There was a difficult case that ended up in the courts several years ago, whereby a young Muslim man lost his sight and had to depend on a guide dog to help him get around. Not only did it take much persuasion for his parents to agree and allow their son to have the guide dog in the first instance; that it seemed was only the beginning of his problems. Unfortunately, the Iman of his local mosque refused him access on religious grounds. There was a stand-off and eventually the case had to be heard and decided by a judge, who eventually ruled that Disability Laws should trump Religious Beliefs and Laws, and so it was found that the boy had been discriminated against and must be allowed entry to the mosque along with his guide dog, as well as receiving substantial compensation.
It would be wrong to suggest that the rights and quality of life of the disabled have not improved considerably compared to the dark days of an institutional existence, with some now living relatively independent lives in supported accommodation.
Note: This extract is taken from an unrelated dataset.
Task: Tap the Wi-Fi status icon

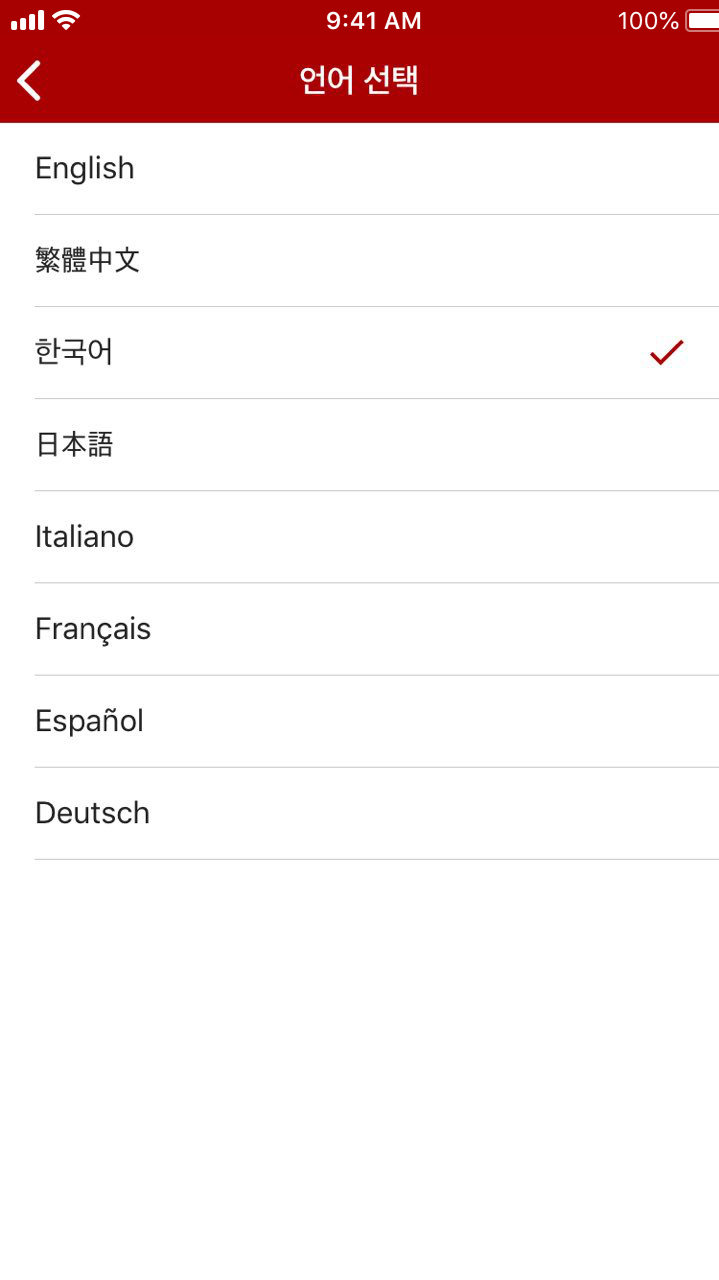Action: tap(66, 20)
But is there scope for all of our lives to be improved further? As a socialist and proud member of the disabled working class, the plain and simple answer is yes.
It is common knowledge that there exists a high proportion of disabled people both in the UK and elsewhere in the world who are denied fulfilling work opportunities because they are deemed to be a high liability by potential employers and likely to cost more in terms of days off and lost production and consequently lost profits, should their situation worsen.
For those who develop conditions while in employment, days off for treatment are frowned upon, and any production time lost invariably has to be ‘made-up’ by the employee in their ‘own time’. There are very few employers out there who take a sympathetic view of a worker’s health condition if it has a detrimental impact upon their profit margins. And more often than not, a ruthless capitalist will think nothing of ditching an unproductive worker.
Within a socialist society, on the other hand, where people will be the priority as there is no pursuit of profits, there will be no need to fear losing one’s job and subsequent income, because wage earning and the selling of one’s labour in order to survive will be destined to the annals of history, along with the irrational and insane relationship between the buying and selling of goods and services to one another.
Instead, we the working class will take control over our own destiny, with each and every one of us living a full and dignified life in accordance with our own unselfish needs, contributing to the welfare and common good of the whole of our communities in accordance with our own unique and individual abilities and skills.
Those who are fit, able and desire to work, will avail themselves of the tools necessary and free in order to enable them to do so. Those who cannot, can be assured of a decent quality of life without the insecurity of having to depend on government handouts that barely cover what is needed in order to sustain basic human needs and life itself.